Starting a new job can be rather overwhelming, between the new company, new people, and all of the paperwork. You will undoubtedly spend a good portion of your first day reading and signing everything from tax forms and employee handbook to office procedures, benefits forms, and, of course, your employee agreement. This last document requires a little extra attention, especially when it comes to one provision in particular, the “covenant not-to-compete” or “non-compete clause.” What does a Non-Compete Clause cover? A non-compete prohibits employees from using their experience and their employer’s proprietary information to compete with their employer. There are two such types of non-competes: “in-term” covenants, which prohibit conduct while an employee is still employed, and “post-term” non-competes, which limit employee conduct after the employee stops working, typically two years after employment. And that is just the beginning. To make matters more confusing, not all non-competes are created equal, and in many instances, non-competes can be invalidated. It all depends on how the non-compete is drafted and the scope and nature of the conduct it attempts to proscribe. As is true for many jurisdictions, Virginia Courts take several factors into consideration when determining whether or not to enforce a non-compete clause, including function, geographic scope and duration. They ask the following questions:
- Is the restraint, from the standpoint of the employer, narrowly drawn, and reasonable in the sense that it is no greater than is necessary to protect the employer in some legitimate business interest?
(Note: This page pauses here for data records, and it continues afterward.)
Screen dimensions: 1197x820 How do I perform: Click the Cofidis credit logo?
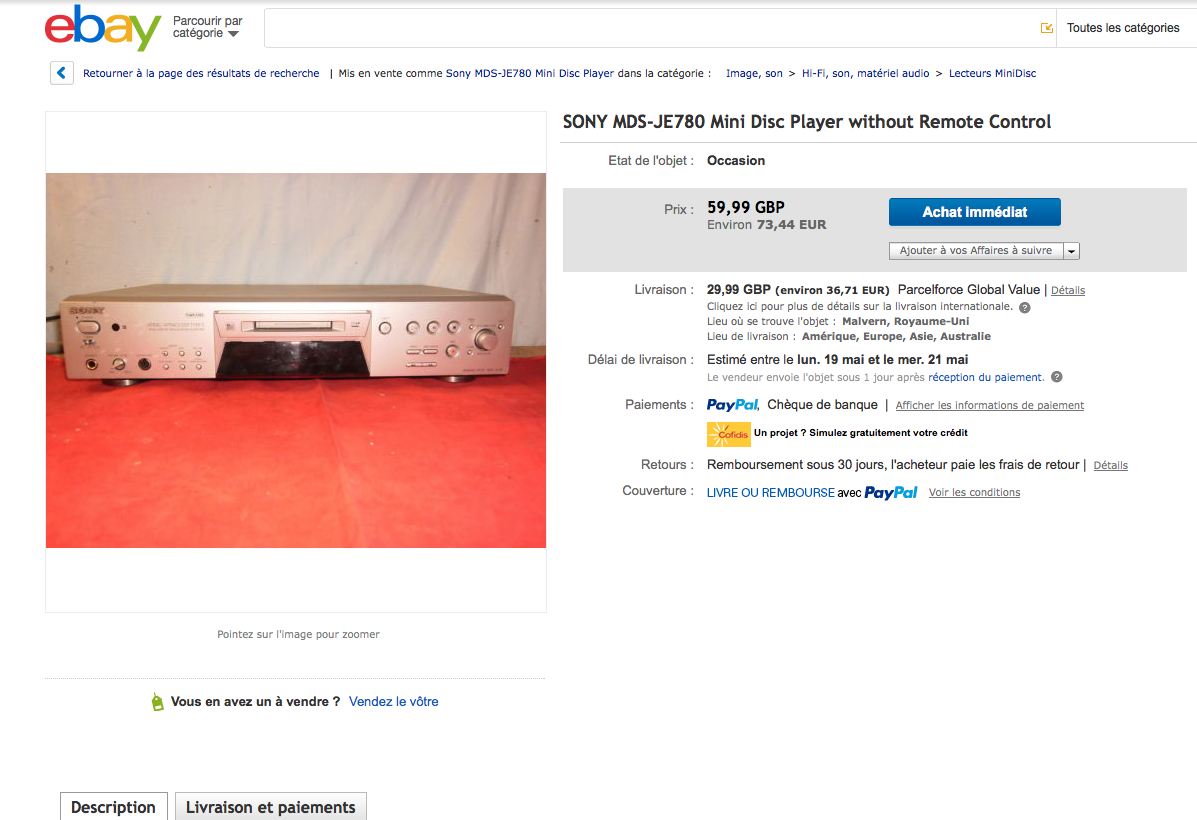point(728,434)
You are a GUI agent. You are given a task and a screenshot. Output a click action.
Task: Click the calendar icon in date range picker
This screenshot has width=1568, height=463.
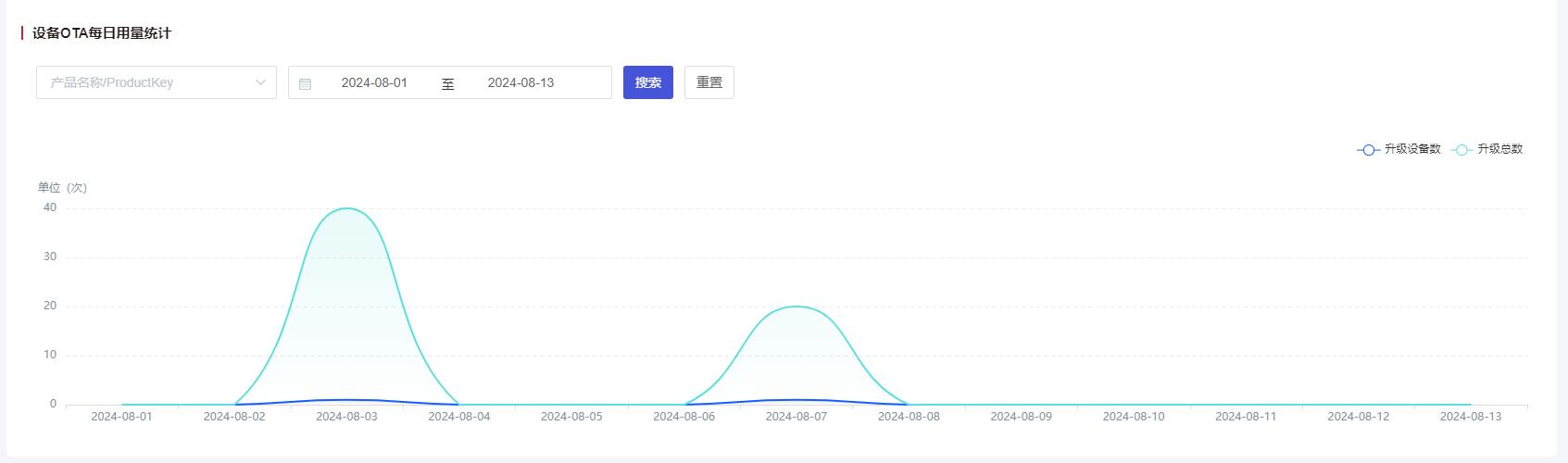(305, 83)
- From the standpoint of the employee, is the restraint reasonable in the sense that it is not unduly harsh and oppressive in curtailing his legitimate efforts to earn a livelihood?
- Is the restraint reasonable from the standpoint of a sound public policy?
Non-competes are not easy to evaluate. If you have any questions about Non-Compete Clauses, please contact Offit Kurman business law attorney Brian Loffredo at 301.575.0345 or firstname.lastname@example.org.Brian is a commercial litigator with more than thirteen years experience representing clients in the construction and franchise industries. He is a member of the Maryland Bar Association, Franchise & Distribution Law Committee, on whose Board he has served for more than four years. Mr. Loffredo is a frequent speaker to associations and other business audiences on topics related to home improvement law, construction law and franchise law. Offit Kurman Attorneys at Law: Labor & Employment Law Practice Group At Offit Kurman Attorneys At Law, the attorneys in our Labor & Employment Law Practice Group have the knowledge and experience to provide sound guidance in labor and employment issues. Our employment attorneys assist employers in staying current with changes in the law and making proactive decisions regarding workplace policy and procedure. From labor negotiations and alternative dispute resolution, to wage and hour investigations and charges of wrongful termination, the labor attorneys at Offit Kurman Attorneys At Law are skilled at helping to resolve the challenging workplace issues employers face every day. If you would like to learn more about Offit Kurman’s Labor & Employment Law Practice Group to see what we can do for you, please fill out our contact form to access the knowledgeable legal guidance that our experienced labor & employment attorneys offer. You can also connect with Offit Kurman via Facebook, Twitter, Google+, YouTube, and LinkedIn. Sources: I signed a Covenant not to compete – now what?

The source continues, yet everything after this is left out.